Joint probability of two variables X and Y that is conditioned on a third variable Z, which is independent from X and independent from Y

Question

Assume that we have the random variables X, Y and Z.

Suppose that X and Z are independent.
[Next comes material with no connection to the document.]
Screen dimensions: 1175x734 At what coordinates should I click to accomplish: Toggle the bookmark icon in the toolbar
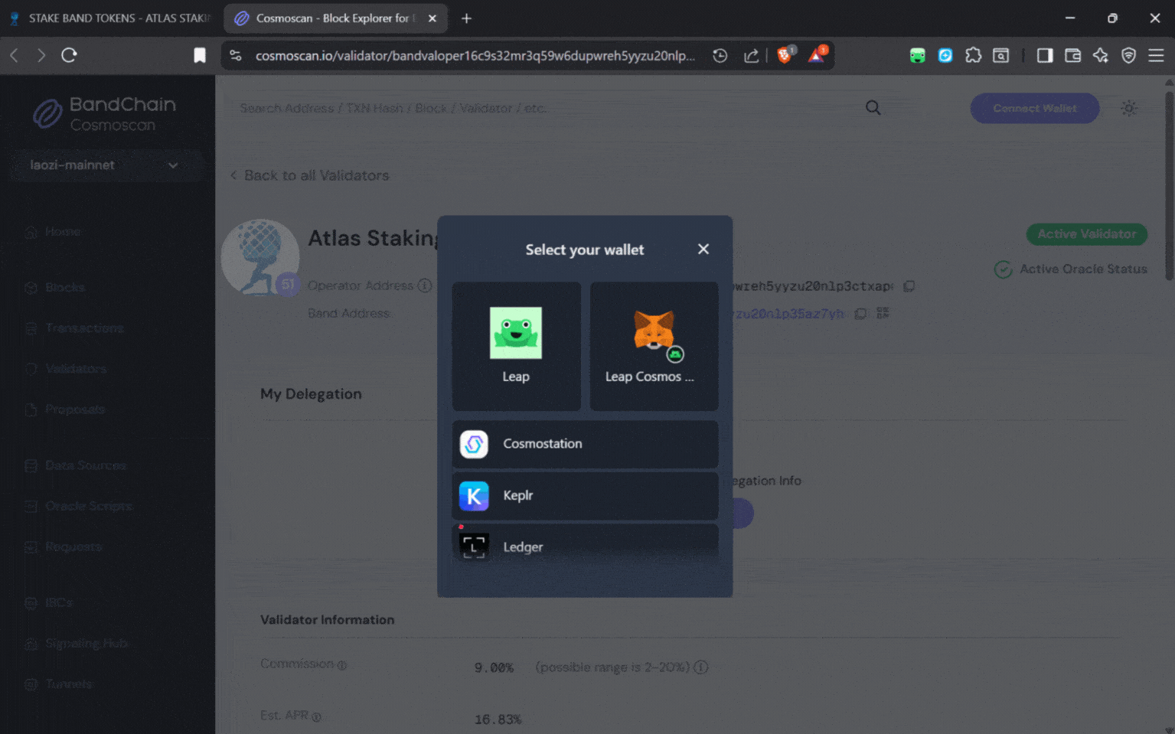(x=200, y=55)
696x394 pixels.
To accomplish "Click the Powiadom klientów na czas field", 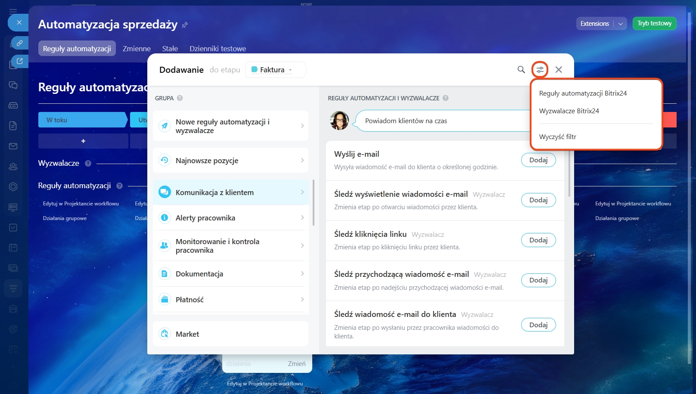I will [444, 121].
This means that $$P(X=x, Z=z) = P(X=x) \cdot P(Z=z).$$

Also, suppose that Y and Z are independent, so $$P(Y=y, Z=z) = P(Y=y) \cdot P(Z=z).$$

With this information, can we say that $$P(X=x, Y=y) = P(X=x, Y=y | Z=z)?$$

$$\rule{18cm}{0.1cm}$$

My attempt

If we start from the second part of the equation we have $$P(X=x, Y=y | Z=z) = P(X=x | Z=z) \cdot P(Y=y | X= x, Z=z)$$

Now, $P(X=x | Z=z) = P(X=x)$, since X and Z are independent.

Likewise, $P(Y=y | X=x, Z=z) = P(Y=y | X=x)$, since Y and Z are independent (this is the step I am not sure about).

We can conclude that

$P(X=x, Y=y | Z=z) = P(X=x) \cdot P(Y=y | X=x) = P(X=x, Y=y)$

Answer 1

As is well known there exist events $A,B,C$ such that any two of them are independent but $P(A\cap B\cap C) \neq P(A)P(B)P(C)$. Take $X=I_A,Y=I_B,Z=I_C$ and $x=y=z=1$ to get counterexample.

Answer 2

Think of two independent coin tosses where $X,Y$ both take values in $\{H,T\}$.

Further let $Z$ take value $1$ if the tosses give the same result and takes value $0$ otherwise.

Then $X,Z$ are independent and also $Y,Z$ are independent.

However $P(X=H\wedge Y=T\mid Z=1)=0\neq P(X=H)P(Y=T)$.